Den to make thgs worse, gg into the ward where my most irritating patient lie, someone told me dunnoe who wants me to see him 3 times a dae. Siao. He does not even need me to c him daily. And he's so FON tt i could not even refuse to see him. How i wish he'd be discharge soon. I pray that God will send him home asap. Oh God, haf mercy on me. He's driving me up the wall!!!
Things does not end juz lidat. During MDM i feel equalli sucky. Dr kept asking me abt things abt cognitive retraining but can dementia patient's cognition ever be retrainable. God. Mayb i'm overly sensitive cos of the morning thg. Juz felt so sucky after the entire MDM.

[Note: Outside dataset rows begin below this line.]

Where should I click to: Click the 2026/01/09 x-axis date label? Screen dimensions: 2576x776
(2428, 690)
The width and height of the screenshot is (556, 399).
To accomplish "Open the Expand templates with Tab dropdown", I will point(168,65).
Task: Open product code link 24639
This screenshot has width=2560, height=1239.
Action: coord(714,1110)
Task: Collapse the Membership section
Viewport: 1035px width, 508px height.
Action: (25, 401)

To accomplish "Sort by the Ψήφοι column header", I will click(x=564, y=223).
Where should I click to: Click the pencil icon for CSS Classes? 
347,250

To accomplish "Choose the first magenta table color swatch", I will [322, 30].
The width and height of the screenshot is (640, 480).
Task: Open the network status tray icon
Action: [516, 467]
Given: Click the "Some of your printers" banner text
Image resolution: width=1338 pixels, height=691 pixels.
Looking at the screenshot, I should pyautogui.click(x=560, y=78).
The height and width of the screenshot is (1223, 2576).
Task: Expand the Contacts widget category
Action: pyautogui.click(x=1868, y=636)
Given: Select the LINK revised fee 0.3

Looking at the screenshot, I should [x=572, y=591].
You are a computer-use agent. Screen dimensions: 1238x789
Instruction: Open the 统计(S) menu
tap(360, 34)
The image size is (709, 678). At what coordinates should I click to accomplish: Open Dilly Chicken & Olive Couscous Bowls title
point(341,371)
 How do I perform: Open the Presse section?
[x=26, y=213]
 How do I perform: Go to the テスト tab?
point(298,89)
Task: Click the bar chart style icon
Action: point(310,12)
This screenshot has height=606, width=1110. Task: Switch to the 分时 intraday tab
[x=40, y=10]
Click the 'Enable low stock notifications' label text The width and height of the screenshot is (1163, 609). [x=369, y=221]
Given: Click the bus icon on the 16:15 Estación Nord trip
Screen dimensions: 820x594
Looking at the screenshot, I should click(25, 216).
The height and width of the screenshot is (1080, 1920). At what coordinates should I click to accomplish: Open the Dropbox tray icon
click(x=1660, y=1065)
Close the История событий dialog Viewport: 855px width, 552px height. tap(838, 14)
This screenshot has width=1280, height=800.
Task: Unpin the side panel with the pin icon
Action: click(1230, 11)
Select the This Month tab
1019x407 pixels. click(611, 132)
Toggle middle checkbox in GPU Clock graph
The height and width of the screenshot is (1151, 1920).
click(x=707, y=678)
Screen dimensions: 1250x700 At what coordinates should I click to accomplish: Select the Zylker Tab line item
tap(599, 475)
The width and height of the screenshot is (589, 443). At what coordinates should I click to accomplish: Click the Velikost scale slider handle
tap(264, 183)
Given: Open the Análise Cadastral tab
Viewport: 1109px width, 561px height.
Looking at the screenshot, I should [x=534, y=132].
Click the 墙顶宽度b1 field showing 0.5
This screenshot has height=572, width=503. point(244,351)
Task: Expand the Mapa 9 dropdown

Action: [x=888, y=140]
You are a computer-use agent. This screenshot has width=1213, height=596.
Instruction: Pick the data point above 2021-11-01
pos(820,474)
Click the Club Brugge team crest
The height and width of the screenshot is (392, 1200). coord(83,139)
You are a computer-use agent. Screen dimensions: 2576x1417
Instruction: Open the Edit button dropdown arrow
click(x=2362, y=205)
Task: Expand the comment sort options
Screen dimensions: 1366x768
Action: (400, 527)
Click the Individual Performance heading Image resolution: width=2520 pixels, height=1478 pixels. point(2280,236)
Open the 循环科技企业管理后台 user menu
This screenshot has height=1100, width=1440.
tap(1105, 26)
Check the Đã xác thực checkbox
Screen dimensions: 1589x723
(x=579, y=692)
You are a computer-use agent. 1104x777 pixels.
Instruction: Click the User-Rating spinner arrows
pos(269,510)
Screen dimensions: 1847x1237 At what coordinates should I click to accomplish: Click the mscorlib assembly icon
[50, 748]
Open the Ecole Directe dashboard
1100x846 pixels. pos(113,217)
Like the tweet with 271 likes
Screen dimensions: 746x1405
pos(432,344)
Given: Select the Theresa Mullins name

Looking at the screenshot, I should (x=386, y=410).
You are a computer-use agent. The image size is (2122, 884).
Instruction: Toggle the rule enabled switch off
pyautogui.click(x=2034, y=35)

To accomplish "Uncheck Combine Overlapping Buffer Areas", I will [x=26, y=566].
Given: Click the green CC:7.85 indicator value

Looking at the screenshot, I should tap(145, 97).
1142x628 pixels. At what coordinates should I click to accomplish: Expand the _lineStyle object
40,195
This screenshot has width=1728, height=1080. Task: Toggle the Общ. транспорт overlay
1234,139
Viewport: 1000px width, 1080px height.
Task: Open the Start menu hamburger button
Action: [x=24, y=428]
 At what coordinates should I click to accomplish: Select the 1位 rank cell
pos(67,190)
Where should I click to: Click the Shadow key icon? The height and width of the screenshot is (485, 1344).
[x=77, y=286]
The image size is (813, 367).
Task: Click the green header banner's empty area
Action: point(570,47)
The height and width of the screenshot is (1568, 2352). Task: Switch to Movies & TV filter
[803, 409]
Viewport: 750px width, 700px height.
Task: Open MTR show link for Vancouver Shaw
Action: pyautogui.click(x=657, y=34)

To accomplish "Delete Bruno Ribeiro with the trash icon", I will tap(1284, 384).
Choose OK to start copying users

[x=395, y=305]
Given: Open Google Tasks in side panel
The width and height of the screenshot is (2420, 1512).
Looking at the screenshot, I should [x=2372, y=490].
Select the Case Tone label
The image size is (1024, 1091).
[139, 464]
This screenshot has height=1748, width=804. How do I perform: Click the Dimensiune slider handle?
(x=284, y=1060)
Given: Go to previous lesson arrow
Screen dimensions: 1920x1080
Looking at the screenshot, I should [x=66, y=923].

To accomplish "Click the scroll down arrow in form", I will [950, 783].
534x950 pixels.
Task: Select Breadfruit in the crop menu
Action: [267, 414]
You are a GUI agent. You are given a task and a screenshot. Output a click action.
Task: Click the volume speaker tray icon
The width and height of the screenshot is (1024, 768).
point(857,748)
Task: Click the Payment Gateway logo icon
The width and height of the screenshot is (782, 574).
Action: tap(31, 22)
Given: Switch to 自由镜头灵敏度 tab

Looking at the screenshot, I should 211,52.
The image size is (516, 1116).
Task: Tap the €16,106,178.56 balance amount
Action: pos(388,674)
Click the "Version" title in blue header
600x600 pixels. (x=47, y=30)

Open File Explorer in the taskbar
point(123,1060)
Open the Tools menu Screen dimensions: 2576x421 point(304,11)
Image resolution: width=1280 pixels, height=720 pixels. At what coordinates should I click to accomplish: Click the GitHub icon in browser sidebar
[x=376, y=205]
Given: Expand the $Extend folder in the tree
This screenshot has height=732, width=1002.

Den went into my ward to review patient and my PT happily juz refuse to ambulate a patient simply cos he's on external fixator and he looks lk he has tremendous potential to work. When i discuss the case wif him, i juz conclude, he's trying to shun extra work which irritates the hell out of me.
Sigh. Work is juz work y m i putting so much emotions into my work. At the end of dae, work is juz smthg we do so that we can bring money back home is that not? Y m i feeling so affected by everythg at work. Feeling so PMS now. Sigh. God, reassure me, let me noe that everythg is still in ur hands and that i can praise u in every single situation, trusting in ur faithfulness that u haf a plan for me and everythg happens for a good reason.